Sexual Battery Under Oklahoma Statute—Crime of Violence—Serious Potential Risk of Physical Injury
U.S. v. Rowland, No. 02-5190, 02/06/04, N.D.Okla., Judge Henry. Defendant appeals his sentence for possession of a firearm by a previously convicted felon. He argues that the district court erred in determining that his prior state conviction for sexual battery constituted a prior conviction for a "crime of violence" under USSG § 4B1.2(a), resulting in a base offense level of 24 under USSG § 2K2.1(a)(2) and a sentence of ninety-six months in prison.
The Tenth Circuit Court affirms. The issue is whether the felony of sexual battery in Oklahoma is a crime of violence under the Sentencing Guidelines. The term "crime of violence" in § 2K2.1 has the same meaning given to the term in § 4B1.2. The question becomes whether "sexual battery" is a crime that either has an element of use, attempted use, or threatened use of physical force against the person of another, or whether that crime involves conduct that presents a serious potential risk of physical injury to another. The Oklahoma statute arguably makes the unconsented touching of any body part a sexual battery and, therefore, a crime of violence.
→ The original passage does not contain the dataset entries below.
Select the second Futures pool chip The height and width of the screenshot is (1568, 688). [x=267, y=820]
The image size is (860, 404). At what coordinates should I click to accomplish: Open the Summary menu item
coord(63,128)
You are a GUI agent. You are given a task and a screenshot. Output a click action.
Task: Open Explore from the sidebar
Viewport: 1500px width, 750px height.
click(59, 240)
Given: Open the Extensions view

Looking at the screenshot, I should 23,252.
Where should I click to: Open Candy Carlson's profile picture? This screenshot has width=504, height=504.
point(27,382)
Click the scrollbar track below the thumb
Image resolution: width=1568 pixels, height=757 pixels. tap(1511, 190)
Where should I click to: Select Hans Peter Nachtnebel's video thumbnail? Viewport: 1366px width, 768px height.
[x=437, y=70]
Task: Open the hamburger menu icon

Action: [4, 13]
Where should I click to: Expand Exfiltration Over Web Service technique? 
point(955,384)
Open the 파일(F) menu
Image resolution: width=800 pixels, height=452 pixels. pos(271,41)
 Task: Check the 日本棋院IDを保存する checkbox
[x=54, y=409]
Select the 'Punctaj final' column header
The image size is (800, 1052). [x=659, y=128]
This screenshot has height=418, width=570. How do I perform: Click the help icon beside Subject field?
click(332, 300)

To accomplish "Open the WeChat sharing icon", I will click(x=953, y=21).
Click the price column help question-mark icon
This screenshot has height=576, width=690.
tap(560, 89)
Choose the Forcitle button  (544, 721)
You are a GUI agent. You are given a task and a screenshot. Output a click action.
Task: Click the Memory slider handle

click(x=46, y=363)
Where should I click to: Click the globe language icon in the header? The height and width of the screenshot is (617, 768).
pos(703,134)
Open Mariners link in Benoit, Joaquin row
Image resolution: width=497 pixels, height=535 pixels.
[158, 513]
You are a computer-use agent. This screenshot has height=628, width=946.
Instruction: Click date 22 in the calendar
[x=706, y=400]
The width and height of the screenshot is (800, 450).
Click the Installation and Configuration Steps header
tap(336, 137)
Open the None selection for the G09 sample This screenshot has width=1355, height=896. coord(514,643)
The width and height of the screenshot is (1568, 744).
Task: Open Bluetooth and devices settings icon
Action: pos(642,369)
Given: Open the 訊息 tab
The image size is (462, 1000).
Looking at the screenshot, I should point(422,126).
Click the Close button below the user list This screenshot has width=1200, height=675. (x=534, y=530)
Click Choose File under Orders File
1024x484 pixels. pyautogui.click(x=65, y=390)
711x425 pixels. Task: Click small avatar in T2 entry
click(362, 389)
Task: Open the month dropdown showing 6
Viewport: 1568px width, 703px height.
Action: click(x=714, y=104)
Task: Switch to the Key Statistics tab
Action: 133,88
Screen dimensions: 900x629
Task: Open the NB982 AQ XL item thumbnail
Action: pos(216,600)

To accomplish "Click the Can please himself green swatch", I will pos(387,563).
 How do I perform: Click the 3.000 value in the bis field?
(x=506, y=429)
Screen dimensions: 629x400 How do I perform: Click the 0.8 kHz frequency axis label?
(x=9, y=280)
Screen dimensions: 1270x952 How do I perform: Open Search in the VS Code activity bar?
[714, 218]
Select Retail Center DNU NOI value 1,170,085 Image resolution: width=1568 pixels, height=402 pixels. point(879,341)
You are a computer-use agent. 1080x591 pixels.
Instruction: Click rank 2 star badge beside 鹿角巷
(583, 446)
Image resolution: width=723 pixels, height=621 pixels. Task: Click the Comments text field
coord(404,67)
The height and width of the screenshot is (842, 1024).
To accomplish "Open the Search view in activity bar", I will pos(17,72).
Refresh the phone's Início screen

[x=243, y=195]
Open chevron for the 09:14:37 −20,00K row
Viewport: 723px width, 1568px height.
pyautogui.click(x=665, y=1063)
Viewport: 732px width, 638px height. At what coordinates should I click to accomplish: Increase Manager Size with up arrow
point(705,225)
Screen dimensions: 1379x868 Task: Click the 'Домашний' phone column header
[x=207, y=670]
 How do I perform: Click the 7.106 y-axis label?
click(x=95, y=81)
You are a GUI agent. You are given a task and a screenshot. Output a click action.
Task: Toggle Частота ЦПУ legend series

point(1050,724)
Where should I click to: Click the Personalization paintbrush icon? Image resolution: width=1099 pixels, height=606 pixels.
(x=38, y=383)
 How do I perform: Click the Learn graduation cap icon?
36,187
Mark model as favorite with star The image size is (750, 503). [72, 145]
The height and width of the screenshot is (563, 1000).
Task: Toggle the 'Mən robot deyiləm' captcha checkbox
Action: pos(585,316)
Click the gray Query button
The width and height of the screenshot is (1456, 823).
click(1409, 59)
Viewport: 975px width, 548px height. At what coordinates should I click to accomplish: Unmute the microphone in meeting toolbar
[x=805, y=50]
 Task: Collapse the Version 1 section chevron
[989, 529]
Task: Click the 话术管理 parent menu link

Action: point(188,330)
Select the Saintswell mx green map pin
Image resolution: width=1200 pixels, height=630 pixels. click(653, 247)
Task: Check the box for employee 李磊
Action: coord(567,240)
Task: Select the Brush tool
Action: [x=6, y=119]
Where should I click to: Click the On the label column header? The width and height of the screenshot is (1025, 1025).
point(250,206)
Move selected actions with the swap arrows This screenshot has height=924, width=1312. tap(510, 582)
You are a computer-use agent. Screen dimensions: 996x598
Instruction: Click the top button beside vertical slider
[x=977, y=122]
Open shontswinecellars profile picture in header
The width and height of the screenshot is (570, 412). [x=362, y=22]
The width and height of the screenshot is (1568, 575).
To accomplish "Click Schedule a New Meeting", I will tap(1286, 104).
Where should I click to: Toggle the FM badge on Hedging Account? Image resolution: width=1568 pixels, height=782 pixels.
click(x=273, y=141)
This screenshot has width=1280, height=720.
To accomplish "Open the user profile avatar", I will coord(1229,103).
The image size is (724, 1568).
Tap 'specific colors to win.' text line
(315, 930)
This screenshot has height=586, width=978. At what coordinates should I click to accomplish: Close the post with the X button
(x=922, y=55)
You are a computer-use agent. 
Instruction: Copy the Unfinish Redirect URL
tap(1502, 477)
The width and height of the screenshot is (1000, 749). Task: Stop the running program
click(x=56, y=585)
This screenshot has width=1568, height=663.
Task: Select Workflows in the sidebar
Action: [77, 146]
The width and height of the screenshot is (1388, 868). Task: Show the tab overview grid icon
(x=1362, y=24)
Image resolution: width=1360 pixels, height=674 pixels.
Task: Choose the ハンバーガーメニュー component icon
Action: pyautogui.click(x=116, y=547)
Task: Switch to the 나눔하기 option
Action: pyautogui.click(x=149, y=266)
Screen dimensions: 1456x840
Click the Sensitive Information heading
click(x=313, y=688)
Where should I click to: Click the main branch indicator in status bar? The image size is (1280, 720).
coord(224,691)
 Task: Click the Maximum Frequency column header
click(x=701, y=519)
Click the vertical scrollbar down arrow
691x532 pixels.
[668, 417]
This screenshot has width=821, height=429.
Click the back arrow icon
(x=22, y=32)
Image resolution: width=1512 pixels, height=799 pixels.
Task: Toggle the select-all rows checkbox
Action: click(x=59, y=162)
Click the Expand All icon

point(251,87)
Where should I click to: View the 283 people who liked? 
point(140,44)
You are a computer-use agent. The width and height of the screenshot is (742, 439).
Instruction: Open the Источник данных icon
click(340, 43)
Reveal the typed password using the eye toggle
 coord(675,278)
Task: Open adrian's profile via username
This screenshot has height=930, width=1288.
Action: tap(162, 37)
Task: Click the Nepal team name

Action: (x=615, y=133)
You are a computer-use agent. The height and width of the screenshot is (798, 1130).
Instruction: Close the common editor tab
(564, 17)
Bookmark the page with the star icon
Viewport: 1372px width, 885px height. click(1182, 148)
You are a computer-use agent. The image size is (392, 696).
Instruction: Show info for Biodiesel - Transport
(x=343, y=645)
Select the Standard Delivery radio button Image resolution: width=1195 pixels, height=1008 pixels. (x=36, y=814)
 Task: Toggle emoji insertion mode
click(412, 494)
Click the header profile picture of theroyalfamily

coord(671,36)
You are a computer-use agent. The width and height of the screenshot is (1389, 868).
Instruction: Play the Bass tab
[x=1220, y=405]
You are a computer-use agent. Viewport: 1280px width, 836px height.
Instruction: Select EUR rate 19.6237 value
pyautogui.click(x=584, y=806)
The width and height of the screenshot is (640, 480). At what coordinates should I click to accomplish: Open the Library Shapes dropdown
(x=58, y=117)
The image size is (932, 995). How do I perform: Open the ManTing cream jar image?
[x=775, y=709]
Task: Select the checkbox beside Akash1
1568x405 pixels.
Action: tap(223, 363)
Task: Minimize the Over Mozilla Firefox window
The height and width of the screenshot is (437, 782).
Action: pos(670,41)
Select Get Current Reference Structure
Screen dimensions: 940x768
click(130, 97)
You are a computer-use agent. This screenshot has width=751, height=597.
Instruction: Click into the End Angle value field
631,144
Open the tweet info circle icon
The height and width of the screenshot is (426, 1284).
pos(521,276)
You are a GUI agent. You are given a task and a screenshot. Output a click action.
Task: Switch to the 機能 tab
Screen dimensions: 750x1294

This case involves sexual battery of a victim older than 16 years, encompassing the intentional sexual touching of another, with a particular mental state and without consent. This represents a particular subset of "battery." Oklahoma’s statutory definition of "sexual battery" presents the serious possibility of risk of physical injury. In summary, "sexual battery," as defined by Oklahoma law, implicates a concomitant serious risk of physical injury. The convictions and sentence are affirmed.